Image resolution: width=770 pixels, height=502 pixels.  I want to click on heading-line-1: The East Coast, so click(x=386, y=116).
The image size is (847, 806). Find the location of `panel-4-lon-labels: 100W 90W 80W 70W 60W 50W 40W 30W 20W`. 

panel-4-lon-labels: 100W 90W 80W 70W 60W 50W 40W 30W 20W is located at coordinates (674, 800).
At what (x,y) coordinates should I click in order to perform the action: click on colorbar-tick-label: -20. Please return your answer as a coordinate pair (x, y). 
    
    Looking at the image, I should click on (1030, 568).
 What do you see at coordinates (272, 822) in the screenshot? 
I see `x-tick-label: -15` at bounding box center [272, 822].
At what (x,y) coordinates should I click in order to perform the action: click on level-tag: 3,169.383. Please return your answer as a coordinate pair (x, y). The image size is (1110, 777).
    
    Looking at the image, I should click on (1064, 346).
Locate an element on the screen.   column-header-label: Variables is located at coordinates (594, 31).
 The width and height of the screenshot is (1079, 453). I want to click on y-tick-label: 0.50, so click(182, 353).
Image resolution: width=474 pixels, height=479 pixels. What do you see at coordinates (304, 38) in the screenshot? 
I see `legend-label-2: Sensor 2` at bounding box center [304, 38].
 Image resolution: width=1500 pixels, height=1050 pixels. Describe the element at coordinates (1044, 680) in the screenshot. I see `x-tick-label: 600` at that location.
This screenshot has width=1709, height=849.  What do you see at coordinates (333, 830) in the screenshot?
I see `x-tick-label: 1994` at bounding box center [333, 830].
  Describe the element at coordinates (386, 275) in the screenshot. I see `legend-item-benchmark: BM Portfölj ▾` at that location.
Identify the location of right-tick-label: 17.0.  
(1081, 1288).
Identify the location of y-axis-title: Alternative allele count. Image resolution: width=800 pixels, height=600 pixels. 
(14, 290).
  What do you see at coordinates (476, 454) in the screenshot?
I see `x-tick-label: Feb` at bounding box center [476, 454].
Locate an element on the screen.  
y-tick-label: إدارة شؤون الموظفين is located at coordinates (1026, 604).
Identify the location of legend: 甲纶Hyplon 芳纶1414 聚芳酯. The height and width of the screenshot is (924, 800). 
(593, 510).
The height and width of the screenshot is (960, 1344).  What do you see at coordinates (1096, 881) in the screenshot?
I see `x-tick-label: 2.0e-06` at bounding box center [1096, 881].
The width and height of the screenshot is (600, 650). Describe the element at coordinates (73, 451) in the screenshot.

» **What needs to be done**
Can you render everything from the line containing "Identify the location of y-axis-title: Alternative" down to the last of the entries, both ends included, as a numbered list with blank lines left out?

» **Result below**
1. Identify the location of y-axis-title: Alternative allele count. Image resolution: width=800 pixels, height=600 pixels. 
2. (14, 290).
3.   What do you see at coordinates (476, 454) in the screenshot?
4. I see `x-tick-label: Feb` at bounding box center [476, 454].
5. Locate an element on the screen.  
6. y-tick-label: إدارة شؤون الموظفين is located at coordinates (1026, 604).
7. Identify the location of legend: 甲纶Hyplon 芳纶1414 聚芳酯. The height and width of the screenshot is (924, 800). 
8. (593, 510).
9. The height and width of the screenshot is (960, 1344).  What do you see at coordinates (1096, 881) in the screenshot?
10. I see `x-tick-label: 2.0e-06` at bounding box center [1096, 881].
11. The width and height of the screenshot is (600, 650). Describe the element at coordinates (73, 451) in the screenshot.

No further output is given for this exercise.